(Saved data entries)
* * * * * * *

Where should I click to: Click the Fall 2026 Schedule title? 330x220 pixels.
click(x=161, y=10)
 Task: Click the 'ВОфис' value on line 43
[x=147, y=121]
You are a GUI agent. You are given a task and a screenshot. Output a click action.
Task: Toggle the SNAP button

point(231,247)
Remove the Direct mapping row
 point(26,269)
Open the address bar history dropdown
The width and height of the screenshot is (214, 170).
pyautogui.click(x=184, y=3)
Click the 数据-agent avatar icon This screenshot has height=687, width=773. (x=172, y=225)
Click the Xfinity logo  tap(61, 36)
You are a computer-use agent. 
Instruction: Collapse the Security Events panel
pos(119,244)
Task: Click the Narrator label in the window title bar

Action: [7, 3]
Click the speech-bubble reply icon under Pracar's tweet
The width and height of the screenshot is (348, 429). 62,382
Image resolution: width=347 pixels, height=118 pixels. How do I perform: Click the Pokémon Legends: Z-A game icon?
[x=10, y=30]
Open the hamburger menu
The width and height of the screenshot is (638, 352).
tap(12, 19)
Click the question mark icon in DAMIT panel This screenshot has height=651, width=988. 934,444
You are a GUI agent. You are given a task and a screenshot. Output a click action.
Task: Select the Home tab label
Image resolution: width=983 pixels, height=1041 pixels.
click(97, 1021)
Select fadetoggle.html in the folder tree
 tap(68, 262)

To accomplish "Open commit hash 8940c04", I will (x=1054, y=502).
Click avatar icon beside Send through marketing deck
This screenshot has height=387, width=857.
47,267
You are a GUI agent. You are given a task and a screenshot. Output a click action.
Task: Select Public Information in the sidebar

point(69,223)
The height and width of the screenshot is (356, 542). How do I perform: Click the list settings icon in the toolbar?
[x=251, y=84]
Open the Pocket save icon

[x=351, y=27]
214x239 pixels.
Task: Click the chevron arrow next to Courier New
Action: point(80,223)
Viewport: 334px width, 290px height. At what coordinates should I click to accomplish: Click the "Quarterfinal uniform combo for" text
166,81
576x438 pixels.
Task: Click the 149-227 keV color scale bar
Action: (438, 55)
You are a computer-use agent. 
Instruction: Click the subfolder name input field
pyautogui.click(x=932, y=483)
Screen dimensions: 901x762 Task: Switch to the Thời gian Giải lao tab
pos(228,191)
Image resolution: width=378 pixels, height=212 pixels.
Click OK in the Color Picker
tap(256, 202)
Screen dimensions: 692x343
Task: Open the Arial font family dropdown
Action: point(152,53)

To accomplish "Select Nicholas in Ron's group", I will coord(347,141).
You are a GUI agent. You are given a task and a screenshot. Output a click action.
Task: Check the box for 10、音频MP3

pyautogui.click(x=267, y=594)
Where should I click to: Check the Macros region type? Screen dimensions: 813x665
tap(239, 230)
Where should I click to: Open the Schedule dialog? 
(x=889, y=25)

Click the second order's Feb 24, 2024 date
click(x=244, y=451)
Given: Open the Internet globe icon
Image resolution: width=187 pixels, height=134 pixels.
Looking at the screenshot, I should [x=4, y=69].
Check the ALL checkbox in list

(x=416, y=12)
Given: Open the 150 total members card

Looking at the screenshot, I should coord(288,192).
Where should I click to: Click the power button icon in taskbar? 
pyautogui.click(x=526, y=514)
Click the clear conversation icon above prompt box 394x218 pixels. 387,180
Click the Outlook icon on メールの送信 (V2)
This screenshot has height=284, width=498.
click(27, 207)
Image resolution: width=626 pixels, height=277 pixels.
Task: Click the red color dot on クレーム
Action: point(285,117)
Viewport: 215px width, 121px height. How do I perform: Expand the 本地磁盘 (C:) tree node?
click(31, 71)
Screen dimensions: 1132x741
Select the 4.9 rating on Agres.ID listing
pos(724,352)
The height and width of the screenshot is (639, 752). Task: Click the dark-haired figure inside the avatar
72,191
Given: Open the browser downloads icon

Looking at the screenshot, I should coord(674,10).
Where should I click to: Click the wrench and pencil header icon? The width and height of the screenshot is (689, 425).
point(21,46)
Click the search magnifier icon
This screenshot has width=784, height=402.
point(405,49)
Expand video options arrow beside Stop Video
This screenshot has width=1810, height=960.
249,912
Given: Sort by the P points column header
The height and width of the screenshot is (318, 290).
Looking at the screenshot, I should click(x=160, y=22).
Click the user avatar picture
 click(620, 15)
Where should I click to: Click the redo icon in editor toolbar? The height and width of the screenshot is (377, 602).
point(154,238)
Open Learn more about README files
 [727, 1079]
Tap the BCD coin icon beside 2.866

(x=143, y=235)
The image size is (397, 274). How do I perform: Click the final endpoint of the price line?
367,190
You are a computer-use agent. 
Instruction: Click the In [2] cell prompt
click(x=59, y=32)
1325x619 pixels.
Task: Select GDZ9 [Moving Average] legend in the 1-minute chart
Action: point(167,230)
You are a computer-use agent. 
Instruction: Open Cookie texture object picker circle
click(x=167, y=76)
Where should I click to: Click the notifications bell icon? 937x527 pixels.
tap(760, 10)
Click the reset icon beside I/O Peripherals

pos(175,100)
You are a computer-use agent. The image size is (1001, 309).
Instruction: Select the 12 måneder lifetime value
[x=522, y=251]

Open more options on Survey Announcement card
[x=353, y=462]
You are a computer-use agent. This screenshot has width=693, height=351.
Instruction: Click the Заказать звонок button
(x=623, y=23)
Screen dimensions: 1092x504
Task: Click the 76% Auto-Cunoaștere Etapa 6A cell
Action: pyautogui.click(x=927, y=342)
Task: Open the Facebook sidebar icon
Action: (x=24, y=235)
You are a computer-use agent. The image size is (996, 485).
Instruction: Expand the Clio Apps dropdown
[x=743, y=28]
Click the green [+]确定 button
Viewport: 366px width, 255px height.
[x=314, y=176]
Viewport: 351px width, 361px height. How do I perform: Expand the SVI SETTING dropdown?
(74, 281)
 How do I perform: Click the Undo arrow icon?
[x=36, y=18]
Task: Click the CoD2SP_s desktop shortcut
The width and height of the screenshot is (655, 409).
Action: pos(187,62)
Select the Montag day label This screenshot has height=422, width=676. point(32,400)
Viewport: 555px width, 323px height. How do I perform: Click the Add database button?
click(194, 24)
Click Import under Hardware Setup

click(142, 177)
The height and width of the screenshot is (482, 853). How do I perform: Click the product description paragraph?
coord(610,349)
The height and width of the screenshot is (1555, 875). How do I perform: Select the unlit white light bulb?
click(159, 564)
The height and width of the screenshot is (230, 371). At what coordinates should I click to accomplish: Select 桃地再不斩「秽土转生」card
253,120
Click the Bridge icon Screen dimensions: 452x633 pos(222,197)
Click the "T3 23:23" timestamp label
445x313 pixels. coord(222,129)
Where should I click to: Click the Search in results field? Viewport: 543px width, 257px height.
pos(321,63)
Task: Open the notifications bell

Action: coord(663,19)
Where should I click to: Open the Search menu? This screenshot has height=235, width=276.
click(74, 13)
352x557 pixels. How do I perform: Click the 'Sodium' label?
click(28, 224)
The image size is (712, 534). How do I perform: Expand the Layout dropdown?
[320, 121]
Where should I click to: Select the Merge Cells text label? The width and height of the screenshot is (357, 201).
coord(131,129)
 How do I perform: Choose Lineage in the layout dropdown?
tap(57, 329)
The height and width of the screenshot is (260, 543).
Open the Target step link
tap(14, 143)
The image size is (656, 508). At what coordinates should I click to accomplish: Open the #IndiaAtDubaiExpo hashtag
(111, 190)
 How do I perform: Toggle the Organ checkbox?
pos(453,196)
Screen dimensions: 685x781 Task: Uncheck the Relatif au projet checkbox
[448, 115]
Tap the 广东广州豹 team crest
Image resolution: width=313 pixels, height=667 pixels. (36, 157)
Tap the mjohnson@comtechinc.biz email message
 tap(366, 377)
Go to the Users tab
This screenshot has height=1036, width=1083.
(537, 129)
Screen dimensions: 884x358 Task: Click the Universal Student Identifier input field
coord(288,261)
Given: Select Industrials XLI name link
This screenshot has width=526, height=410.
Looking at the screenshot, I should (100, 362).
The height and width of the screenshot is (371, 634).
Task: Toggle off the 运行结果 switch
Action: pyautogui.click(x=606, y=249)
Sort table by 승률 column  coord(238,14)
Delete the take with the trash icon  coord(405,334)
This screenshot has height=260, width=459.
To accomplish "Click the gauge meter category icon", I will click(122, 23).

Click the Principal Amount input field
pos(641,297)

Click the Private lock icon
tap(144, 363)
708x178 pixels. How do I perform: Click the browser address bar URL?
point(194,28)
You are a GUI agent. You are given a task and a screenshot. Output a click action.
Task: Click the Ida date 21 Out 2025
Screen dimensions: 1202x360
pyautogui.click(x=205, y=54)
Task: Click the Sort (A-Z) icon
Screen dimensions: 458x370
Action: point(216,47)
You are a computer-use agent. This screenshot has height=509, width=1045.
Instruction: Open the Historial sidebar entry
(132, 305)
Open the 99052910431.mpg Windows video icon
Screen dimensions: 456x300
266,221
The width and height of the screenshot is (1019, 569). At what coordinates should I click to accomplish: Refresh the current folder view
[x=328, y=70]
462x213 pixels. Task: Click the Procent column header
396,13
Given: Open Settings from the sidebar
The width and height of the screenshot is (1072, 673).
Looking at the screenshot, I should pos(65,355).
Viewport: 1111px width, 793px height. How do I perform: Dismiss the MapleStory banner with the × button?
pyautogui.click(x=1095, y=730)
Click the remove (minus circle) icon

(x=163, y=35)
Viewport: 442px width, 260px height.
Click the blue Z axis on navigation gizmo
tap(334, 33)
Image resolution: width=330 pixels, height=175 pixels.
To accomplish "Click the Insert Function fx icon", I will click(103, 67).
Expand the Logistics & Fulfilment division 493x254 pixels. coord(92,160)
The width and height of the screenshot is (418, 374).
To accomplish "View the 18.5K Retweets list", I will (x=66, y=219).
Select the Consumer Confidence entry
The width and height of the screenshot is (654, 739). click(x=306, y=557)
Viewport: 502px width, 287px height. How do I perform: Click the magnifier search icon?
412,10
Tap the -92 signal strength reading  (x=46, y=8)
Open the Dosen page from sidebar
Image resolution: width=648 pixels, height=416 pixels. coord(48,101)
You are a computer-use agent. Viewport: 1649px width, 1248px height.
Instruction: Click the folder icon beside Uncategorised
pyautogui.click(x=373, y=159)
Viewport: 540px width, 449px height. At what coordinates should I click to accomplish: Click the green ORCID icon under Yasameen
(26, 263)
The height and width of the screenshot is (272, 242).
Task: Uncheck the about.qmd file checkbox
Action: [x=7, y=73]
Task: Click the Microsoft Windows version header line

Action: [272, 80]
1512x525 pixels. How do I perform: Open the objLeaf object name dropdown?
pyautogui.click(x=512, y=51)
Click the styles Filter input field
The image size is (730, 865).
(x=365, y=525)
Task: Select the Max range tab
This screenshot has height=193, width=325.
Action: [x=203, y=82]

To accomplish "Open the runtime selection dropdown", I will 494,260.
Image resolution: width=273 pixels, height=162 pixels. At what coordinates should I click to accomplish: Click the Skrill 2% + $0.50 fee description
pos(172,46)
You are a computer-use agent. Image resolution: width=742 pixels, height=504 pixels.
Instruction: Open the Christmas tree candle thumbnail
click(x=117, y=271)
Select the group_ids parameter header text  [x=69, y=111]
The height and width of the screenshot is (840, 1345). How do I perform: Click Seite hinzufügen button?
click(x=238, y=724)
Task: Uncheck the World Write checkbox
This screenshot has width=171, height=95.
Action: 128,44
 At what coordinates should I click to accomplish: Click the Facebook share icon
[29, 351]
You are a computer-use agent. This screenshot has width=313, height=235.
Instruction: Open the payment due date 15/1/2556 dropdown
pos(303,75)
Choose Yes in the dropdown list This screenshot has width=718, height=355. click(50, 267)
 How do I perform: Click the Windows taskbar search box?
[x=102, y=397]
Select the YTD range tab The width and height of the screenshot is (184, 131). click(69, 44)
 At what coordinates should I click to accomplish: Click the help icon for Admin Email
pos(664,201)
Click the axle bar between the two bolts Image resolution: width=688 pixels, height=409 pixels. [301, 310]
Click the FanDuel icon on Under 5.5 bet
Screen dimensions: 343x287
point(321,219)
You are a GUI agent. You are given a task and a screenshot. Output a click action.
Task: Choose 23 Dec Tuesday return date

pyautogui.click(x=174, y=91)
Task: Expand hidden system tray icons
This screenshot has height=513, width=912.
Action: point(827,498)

* * * * * * *

**Work to complete**
Copy word for word the stretch of entries above from the line that has "The width and height of the screenshot is (1019, 569)." through the line that has "The width and height of the screenshot is (418, 374).", both ends included, and nothing outside it.

**Solution for this problem**
The width and height of the screenshot is (1019, 569). At what coordinates should I click to accomplish: Refresh the current folder view
[x=328, y=70]
462x213 pixels. Task: Click the Procent column header
396,13
Given: Open Settings from the sidebar
The width and height of the screenshot is (1072, 673).
Looking at the screenshot, I should pos(65,355).
Viewport: 1111px width, 793px height. How do I perform: Dismiss the MapleStory banner with the × button?
pyautogui.click(x=1095, y=730)
Click the remove (minus circle) icon

(x=163, y=35)
Viewport: 442px width, 260px height.
Click the blue Z axis on navigation gizmo
tap(334, 33)
Image resolution: width=330 pixels, height=175 pixels.
To accomplish "Click the Insert Function fx icon", I will click(103, 67).
Expand the Logistics & Fulfilment division 493x254 pixels. coord(92,160)
The width and height of the screenshot is (418, 374).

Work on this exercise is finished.